[Instructions to follow]: This exercise asks for every record to be output again exactly.

• • •

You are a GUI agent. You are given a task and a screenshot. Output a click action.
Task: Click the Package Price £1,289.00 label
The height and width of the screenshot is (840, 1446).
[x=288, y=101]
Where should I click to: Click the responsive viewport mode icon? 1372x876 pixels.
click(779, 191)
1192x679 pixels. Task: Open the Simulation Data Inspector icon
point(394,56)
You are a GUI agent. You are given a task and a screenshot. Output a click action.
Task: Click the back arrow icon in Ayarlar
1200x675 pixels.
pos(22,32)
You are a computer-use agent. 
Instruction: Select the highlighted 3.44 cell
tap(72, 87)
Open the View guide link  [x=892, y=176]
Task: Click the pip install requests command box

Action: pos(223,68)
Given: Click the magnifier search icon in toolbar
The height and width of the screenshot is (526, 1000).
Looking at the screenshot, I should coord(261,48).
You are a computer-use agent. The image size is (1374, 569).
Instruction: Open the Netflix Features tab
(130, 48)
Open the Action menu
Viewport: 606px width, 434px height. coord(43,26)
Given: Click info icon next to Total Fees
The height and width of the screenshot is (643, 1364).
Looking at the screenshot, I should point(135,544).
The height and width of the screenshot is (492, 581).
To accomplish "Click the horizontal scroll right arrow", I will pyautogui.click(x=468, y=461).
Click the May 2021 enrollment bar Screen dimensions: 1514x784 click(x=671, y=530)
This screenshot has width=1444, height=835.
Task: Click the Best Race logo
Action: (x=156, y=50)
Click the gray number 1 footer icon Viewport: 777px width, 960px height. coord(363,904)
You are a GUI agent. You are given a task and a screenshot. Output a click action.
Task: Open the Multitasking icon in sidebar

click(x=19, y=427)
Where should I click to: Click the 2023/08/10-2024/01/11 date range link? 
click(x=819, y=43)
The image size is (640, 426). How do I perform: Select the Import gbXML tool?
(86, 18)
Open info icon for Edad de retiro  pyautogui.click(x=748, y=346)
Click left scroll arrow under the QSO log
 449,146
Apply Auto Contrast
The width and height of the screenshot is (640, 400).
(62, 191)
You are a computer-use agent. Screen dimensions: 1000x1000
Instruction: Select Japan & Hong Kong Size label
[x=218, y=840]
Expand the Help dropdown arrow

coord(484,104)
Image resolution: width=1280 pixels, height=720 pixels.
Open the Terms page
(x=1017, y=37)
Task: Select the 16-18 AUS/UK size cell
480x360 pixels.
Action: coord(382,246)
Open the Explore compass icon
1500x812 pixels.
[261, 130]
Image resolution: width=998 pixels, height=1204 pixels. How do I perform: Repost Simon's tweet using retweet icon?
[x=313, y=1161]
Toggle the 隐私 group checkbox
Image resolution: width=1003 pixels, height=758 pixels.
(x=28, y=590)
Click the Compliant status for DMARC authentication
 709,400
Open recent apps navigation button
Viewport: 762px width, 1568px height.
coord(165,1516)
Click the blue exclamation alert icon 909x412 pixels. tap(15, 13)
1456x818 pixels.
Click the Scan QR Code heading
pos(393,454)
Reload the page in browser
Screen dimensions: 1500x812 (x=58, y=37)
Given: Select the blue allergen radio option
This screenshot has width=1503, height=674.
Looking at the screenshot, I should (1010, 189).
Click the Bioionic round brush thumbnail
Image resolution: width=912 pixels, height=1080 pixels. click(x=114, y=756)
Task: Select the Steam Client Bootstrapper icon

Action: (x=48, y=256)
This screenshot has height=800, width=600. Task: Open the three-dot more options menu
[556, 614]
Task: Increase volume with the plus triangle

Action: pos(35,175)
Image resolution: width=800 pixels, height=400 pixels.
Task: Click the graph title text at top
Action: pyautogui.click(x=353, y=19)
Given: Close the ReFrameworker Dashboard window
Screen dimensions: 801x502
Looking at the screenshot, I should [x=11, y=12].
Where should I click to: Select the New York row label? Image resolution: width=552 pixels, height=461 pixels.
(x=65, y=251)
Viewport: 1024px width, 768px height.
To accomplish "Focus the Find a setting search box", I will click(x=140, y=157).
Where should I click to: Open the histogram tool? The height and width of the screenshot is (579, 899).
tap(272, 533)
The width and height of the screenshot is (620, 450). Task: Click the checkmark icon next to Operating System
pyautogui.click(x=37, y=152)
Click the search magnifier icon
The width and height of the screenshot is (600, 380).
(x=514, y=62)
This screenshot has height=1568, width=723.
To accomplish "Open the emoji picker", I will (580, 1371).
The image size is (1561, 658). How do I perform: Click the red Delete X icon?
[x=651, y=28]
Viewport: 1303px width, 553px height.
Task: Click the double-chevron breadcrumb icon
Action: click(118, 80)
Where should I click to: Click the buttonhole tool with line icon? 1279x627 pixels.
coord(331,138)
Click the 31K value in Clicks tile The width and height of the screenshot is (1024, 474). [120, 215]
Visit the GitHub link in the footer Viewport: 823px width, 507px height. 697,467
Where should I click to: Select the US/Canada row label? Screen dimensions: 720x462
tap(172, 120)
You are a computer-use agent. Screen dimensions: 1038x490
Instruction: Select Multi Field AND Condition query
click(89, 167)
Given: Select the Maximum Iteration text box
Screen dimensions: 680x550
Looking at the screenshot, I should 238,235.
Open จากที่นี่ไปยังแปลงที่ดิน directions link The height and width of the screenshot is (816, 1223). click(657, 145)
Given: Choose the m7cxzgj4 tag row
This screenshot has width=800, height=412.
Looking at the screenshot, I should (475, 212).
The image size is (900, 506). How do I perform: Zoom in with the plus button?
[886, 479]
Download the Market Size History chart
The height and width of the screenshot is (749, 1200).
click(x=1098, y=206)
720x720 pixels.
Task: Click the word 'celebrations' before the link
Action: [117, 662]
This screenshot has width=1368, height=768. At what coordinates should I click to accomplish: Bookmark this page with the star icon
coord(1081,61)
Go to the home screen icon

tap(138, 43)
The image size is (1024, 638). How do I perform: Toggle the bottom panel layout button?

• • •

[Problem solution]:
You are a GUI agent. You are given a task and a screenshot. Output a click action.
Task: Click the Package Price £1,289.00 label
The height and width of the screenshot is (840, 1446).
[x=288, y=101]
Where should I click to: Click the responsive viewport mode icon? 1372x876 pixels.
click(779, 191)
1192x679 pixels. Task: Open the Simulation Data Inspector icon
point(394,56)
You are a GUI agent. You are given a task and a screenshot. Output a click action.
Task: Click the back arrow icon in Ayarlar
1200x675 pixels.
pos(22,32)
You are a computer-use agent. 
Instruction: Select the highlighted 3.44 cell
tap(72, 87)
Open the View guide link  [x=892, y=176]
Task: Click the pip install requests command box

Action: pos(223,68)
Given: Click the magnifier search icon in toolbar
The height and width of the screenshot is (526, 1000).
Looking at the screenshot, I should coord(261,48).
You are a computer-use agent. The image size is (1374, 569).
Instruction: Open the Netflix Features tab
(130, 48)
Open the Action menu
Viewport: 606px width, 434px height. coord(43,26)
Given: Click info icon next to Total Fees
The height and width of the screenshot is (643, 1364).
Looking at the screenshot, I should point(135,544).
The height and width of the screenshot is (492, 581).
To accomplish "Click the horizontal scroll right arrow", I will pyautogui.click(x=468, y=461).
Click the May 2021 enrollment bar Screen dimensions: 1514x784 click(x=671, y=530)
This screenshot has width=1444, height=835.
Task: Click the Best Race logo
Action: (x=156, y=50)
Click the gray number 1 footer icon Viewport: 777px width, 960px height. coord(363,904)
You are a GUI agent. You are given a task and a screenshot. Output a click action.
Task: Open the Multitasking icon in sidebar

click(x=19, y=427)
Where should I click to: Click the 2023/08/10-2024/01/11 date range link? 
click(x=819, y=43)
The image size is (640, 426). How do I perform: Select the Import gbXML tool?
(86, 18)
Open info icon for Edad de retiro  pyautogui.click(x=748, y=346)
Click left scroll arrow under the QSO log
 449,146
Apply Auto Contrast
The width and height of the screenshot is (640, 400).
(62, 191)
You are a computer-use agent. Screen dimensions: 1000x1000
Instruction: Select Japan & Hong Kong Size label
[x=218, y=840]
Expand the Help dropdown arrow

coord(484,104)
Image resolution: width=1280 pixels, height=720 pixels.
Open the Terms page
(x=1017, y=37)
Task: Select the 16-18 AUS/UK size cell
480x360 pixels.
Action: coord(382,246)
Open the Explore compass icon
1500x812 pixels.
[261, 130]
Image resolution: width=998 pixels, height=1204 pixels. How do I perform: Repost Simon's tweet using retweet icon?
[x=313, y=1161]
Toggle the 隐私 group checkbox
Image resolution: width=1003 pixels, height=758 pixels.
(x=28, y=590)
Click the Compliant status for DMARC authentication
 709,400
Open recent apps navigation button
Viewport: 762px width, 1568px height.
coord(165,1516)
Click the blue exclamation alert icon 909x412 pixels. tap(15, 13)
1456x818 pixels.
Click the Scan QR Code heading
pos(393,454)
Reload the page in browser
Screen dimensions: 1500x812 (x=58, y=37)
Given: Select the blue allergen radio option
This screenshot has width=1503, height=674.
Looking at the screenshot, I should (1010, 189).
Click the Bioionic round brush thumbnail
Image resolution: width=912 pixels, height=1080 pixels. click(x=114, y=756)
Task: Select the Steam Client Bootstrapper icon

Action: (x=48, y=256)
This screenshot has height=800, width=600. Task: Open the three-dot more options menu
[556, 614]
Task: Increase volume with the plus triangle

Action: pos(35,175)
Image resolution: width=800 pixels, height=400 pixels.
Task: Click the graph title text at top
Action: pyautogui.click(x=353, y=19)
Given: Close the ReFrameworker Dashboard window
Screen dimensions: 801x502
Looking at the screenshot, I should [x=11, y=12].
Where should I click to: Select the New York row label? Image resolution: width=552 pixels, height=461 pixels.
(x=65, y=251)
Viewport: 1024px width, 768px height.
To accomplish "Focus the Find a setting search box", I will click(x=140, y=157).
Where should I click to: Open the histogram tool? The height and width of the screenshot is (579, 899).
tap(272, 533)
The width and height of the screenshot is (620, 450). Task: Click the checkmark icon next to Operating System
pyautogui.click(x=37, y=152)
Click the search magnifier icon
The width and height of the screenshot is (600, 380).
(x=514, y=62)
This screenshot has height=1568, width=723.
To accomplish "Open the emoji picker", I will (580, 1371).
The image size is (1561, 658). How do I perform: Click the red Delete X icon?
[x=651, y=28]
Viewport: 1303px width, 553px height.
Task: Click the double-chevron breadcrumb icon
Action: click(118, 80)
Where should I click to: Click the buttonhole tool with line icon? 1279x627 pixels.
coord(331,138)
Click the 31K value in Clicks tile The width and height of the screenshot is (1024, 474). [120, 215]
Visit the GitHub link in the footer Viewport: 823px width, 507px height. 697,467
Where should I click to: Select the US/Canada row label? Screen dimensions: 720x462
tap(172, 120)
You are a computer-use agent. Screen dimensions: 1038x490
Instruction: Select Multi Field AND Condition query
click(89, 167)
Given: Select the Maximum Iteration text box
Screen dimensions: 680x550
Looking at the screenshot, I should 238,235.
Open จากที่นี่ไปยังแปลงที่ดิน directions link The height and width of the screenshot is (816, 1223). click(657, 145)
Given: Choose the m7cxzgj4 tag row
This screenshot has width=800, height=412.
Looking at the screenshot, I should (475, 212).
The image size is (900, 506). How do I perform: Zoom in with the plus button?
[886, 479]
Download the Market Size History chart
The height and width of the screenshot is (749, 1200).
click(x=1098, y=206)
720x720 pixels.
Task: Click the word 'celebrations' before the link
Action: [117, 662]
This screenshot has width=1368, height=768. At what coordinates should I click to accomplish: Bookmark this page with the star icon
coord(1081,61)
Go to the home screen icon

tap(138, 43)
The image size is (1024, 638). How do I perform: Toggle the bottom panel layout button?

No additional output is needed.